*** Opening of DATA ***
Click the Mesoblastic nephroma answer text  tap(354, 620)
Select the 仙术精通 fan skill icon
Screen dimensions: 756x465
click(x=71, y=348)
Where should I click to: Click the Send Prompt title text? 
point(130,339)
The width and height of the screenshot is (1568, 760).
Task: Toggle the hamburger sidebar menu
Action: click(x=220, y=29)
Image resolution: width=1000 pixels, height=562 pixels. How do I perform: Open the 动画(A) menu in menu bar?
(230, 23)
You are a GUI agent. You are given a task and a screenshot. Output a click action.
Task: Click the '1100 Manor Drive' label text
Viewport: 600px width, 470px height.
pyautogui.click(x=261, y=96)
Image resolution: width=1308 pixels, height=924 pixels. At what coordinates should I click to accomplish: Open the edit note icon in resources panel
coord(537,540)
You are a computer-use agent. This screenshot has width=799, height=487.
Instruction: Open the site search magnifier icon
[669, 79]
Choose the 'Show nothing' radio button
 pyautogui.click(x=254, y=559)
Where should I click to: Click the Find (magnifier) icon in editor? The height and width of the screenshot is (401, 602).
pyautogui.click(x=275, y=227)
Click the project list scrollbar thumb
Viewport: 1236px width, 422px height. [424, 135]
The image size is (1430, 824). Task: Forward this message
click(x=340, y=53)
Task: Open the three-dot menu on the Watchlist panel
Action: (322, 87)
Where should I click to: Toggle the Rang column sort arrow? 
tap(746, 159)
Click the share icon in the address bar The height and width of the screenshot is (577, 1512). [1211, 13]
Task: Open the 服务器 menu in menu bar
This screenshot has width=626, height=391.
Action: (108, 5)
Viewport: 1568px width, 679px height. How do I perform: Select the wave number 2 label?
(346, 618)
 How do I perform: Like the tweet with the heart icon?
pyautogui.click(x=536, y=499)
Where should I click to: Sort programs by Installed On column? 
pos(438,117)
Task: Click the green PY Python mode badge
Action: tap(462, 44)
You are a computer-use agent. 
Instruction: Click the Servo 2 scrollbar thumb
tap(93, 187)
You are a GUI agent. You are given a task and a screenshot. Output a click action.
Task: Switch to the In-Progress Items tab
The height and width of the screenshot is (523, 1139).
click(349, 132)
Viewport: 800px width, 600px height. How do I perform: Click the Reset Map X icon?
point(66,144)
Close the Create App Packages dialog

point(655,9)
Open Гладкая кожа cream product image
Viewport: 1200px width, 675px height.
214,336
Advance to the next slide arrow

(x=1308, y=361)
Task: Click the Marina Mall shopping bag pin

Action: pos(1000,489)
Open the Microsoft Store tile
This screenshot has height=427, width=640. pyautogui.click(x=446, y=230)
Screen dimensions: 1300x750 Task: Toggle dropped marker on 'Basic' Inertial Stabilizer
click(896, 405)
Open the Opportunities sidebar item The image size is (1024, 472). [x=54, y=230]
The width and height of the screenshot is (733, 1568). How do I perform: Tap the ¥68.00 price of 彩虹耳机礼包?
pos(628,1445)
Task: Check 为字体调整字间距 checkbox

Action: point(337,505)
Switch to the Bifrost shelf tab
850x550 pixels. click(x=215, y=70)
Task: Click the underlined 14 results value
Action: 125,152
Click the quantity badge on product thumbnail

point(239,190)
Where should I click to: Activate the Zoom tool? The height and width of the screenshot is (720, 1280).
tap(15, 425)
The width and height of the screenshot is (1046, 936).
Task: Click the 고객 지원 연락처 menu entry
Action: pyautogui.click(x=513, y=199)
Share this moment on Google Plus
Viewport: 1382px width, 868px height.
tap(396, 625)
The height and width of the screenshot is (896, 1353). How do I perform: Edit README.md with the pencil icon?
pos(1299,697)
*** Close of DATA ***
The answer must be one number, the count of lines above that hold the word "computer".

• [ANSWER BELOW] 2